Returned entity getting formatted

0

I’ve got rasa_nlu integrated into my python app. I’m passing it a glob of characters, ‘${webAddress}’ in this example, and I’d like to get that glob of characters back as an entity. For some reason, ner_crf is adding spaces in the entity value, even though it is not in the response text. How do I make it stop doing that?

I’m using the spacy_sklearn pipeline for training. I have included several very similar examples in my training data (substituting some other string for webAddress), and it does recognized the entitity. Just…just…stop it with the spaces!

 $ curl -XPOST localhost:5000/parse -d '{"q":"navigate to ${webAddress}"}'
 {
   "intent": {
     "name": "navigate",
     "confidence": 0.1911308126544064
   },
   "entities": [
     {
       "start": 12,
       "end": 25,
       "value": "$ { webaddress }",
       "entity": "url",
       "confidence": 0.5229620578330448,
       "extractor": "ner_crf"
     }
   ],
   "text": "navigate to ${webAddress}",**
   "project": "default",**
   "model": "model_20190409-153615"**
 }

I just ran into another example. The text Double-click-me, which I want to get back as Double-click, is instead returned as double - click - me.

I guess a more direct way of asking the question is, “How to stop entities formatting?”

I fixed the part where spaces are being added. In crf_entity_extractor.py, I found _create_entity_dict() and removed the space from the join() that creates ‘value’.

1 Like

Oh, I’m facing the same issue with entities that have a hyphen in them.
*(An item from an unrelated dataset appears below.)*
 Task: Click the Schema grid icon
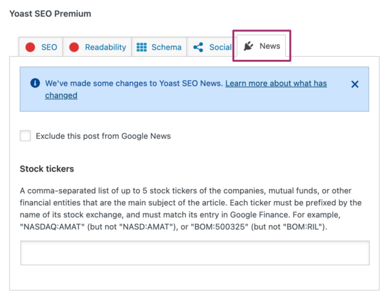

Thanks for the solution.

Eventually, I ran into another problem. Given my solution above, a multiword entity came back concatenated. The solution to that was to modify the _create_entity_dict() method as below:

def _create_entity_dict(self, tokens, start, end, entity, confidence):
if self.pos_features:
    _start = tokens[start].idx
    _end = tokens[start:end + 1].end_char
    value = tokens[start:end + 1].text
else:
    _start = tokens[start].offset
    _end = tokens[end].end
    text_array = [t.text for t in tokens[start : end + 1]]
    value = text_array[0]
    if end > start + 1:
      for i in range (1,len(text_array)):
        if len(text_array [i-1]) == 1 or len(text_array[i]) == 1:
            value += text_array[i]
        else:
            value = value + ' '  + text_array[i]
return {
    'start': _start,
    'end': _end,
    'value': value,
    'entity': entity,
    'confidence': confidence
}

It’s a little hokey, at likely very error prone, but this is the best I’ve been able to do so far.

Yes, I expected it to cause issues with multi-word entities. So I’m just modifying my actions.py to account for the extra spaces. I’ll try this out.